Aufgabenstellung
Gib bitte aus dem Text über Nauen im Dreißigjährigen Krieg den Abschnitt wortgetreu wieder, der mit den Worten „Der Dreißigjährige Krieg“ beginnt und mit „das Luch lag.“ endet.

Lesetext
--------------------------------

Der Dreißigjährige Krieg brachte auch der Stadt Nauen furchtbare Not und großes Elend. Die Entwicklung der Stadt wurde um Jahrzehnte zurückgeworfen. Berichte aus dieser Zeit besagen, dass kaum eine märkische Stadt so zu leiden hatte wie Nauen, weil es an der Hauptstraße der in der Nord-Süd- Richtung verlaufenden Raubzüge durch das Luch lag.
Die erste Bekanntschaft mit dem Krieg macht die Stadt Nauen im Jahre 1626 mit den durchziehenden Truppen des protestantischen Grafen Ernst von Mansfeld. Dieser war an der Dessauer Elbbrücke im April 1626 von dem Heer Wallensteins besiegt worden. Er flüchtete über Brandenburg in unsere Gegend, um sein Heer neu aufzufrischen. Dabei handelte er selbstverständlich auch nach dem Motto „Der Krieg muss den Krieg ernähren“. Am 18.4.1626 erschienen drei Schwadronen Reiter am Mühlentor und forderten Einlass. Als die Bürger Nauens diesen Mansfeldischen Truppen den Einlass verwehrten, wurde das Tor mit einer Kanone zusammengeschossen, und die Soldaten machten Quartier. Aus Rache für den Widerstand der Nauener Bürger schleuderten die Truppen beim Verlassen der Stadt Brandfackeln in die am leichtesten brennbaren Gebäude, so dass sie, in Flammen aufgingen und die Stadt ganz niederbrannte. Über das Ausmaß des Brandes heißt es in einem Brief des Pfarrers zu Bredow am 27.4.1626: „Um 10 Uhr nachts brennt die ganze Stadt mit Kirche, Schule, Rathaus und Turm. Nur das Mauerwerk vom Turm blieb stehen. Viele Menschen verließen bloß und nackt die Stadt, andere kamen um. In der Kirche, die vollständig ausbrannte, wurden 6 Tote gefunden. Das Obdachlose Nauener Volk hatte daraufhin in Niebede und Gohlitz unterschlupf gefunden.“ Es muss hier noch hinzugefügt werden, dass sich der Brand deshalb so schnell verbreiten konnte, weil die Dächer der Häuser um diese Zeit noch mit Rohr oder Stroh bedeckt waren.

--------------------------------

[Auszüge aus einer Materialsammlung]
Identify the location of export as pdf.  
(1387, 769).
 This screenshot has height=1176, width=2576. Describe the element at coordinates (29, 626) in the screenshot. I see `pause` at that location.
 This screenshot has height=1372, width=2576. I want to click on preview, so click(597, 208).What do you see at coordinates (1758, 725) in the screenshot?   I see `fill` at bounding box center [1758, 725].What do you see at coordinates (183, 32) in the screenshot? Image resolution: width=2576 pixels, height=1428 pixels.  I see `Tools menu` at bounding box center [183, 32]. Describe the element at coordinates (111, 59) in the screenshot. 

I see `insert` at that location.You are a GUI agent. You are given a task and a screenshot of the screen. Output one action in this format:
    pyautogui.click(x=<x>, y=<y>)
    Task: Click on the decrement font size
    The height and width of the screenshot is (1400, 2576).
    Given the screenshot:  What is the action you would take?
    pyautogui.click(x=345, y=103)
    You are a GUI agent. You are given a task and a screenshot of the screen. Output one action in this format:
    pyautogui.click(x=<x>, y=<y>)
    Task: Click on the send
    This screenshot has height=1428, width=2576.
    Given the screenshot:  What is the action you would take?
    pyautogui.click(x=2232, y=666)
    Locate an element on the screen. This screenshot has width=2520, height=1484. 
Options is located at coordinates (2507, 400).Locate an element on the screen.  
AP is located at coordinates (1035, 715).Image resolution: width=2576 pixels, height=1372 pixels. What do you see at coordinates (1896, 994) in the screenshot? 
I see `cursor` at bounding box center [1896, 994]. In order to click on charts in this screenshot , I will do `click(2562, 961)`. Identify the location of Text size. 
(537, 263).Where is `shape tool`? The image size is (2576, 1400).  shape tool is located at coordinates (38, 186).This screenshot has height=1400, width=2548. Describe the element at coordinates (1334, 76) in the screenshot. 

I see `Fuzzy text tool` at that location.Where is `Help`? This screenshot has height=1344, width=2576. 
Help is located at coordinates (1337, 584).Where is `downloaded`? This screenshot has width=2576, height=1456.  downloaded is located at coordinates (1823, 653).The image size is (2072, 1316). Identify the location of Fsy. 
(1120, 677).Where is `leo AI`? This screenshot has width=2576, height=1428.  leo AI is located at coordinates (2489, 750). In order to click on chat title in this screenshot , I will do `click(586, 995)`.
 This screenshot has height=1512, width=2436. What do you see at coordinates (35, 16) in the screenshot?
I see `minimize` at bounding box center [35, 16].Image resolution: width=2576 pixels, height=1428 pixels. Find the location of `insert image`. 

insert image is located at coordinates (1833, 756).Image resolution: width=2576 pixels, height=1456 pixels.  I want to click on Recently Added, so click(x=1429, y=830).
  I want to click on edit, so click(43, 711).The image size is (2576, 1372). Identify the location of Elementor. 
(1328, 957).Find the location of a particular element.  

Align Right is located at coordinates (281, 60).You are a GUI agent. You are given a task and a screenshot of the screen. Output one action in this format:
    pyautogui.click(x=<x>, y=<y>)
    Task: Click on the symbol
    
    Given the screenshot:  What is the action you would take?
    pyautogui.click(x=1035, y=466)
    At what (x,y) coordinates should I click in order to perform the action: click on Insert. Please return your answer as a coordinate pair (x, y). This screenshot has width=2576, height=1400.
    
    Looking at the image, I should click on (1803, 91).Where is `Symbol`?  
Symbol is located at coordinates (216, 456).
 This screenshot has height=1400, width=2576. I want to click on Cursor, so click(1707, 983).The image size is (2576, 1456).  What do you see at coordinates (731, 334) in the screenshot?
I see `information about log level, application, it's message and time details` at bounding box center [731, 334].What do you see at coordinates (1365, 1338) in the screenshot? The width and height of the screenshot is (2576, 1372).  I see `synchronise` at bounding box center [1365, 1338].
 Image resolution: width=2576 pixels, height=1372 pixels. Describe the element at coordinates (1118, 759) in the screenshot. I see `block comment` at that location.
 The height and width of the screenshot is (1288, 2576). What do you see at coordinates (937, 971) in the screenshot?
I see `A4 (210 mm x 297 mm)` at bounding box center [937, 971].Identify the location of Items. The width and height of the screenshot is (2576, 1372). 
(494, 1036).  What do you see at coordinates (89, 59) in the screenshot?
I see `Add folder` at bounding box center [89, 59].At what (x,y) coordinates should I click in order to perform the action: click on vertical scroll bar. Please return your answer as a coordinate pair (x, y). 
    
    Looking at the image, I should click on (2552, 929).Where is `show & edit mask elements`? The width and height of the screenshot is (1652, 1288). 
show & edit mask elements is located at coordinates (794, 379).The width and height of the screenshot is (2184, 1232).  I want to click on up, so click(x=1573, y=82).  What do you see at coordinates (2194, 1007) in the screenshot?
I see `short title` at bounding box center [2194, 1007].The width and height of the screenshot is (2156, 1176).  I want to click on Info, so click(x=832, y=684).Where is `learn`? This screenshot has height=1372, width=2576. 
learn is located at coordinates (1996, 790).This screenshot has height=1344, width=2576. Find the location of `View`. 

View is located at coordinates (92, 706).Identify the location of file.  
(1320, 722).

--------------------------------

Ergebnis
Der Dreißigjährige Krieg brachte auch der Stadt Nauen furchtbare Not und großes Elend. Die Entwicklung der Stadt wurde um Jahrzehnte zurückgeworfen. Berichte aus dieser Zeit besagen, dass kaum eine märkische Stadt so zu leiden hatte wie Nauen, weil es an der Hauptstraße der in der Nord-Süd- Richtung verlaufenden Raubzüge durch das Luch lag.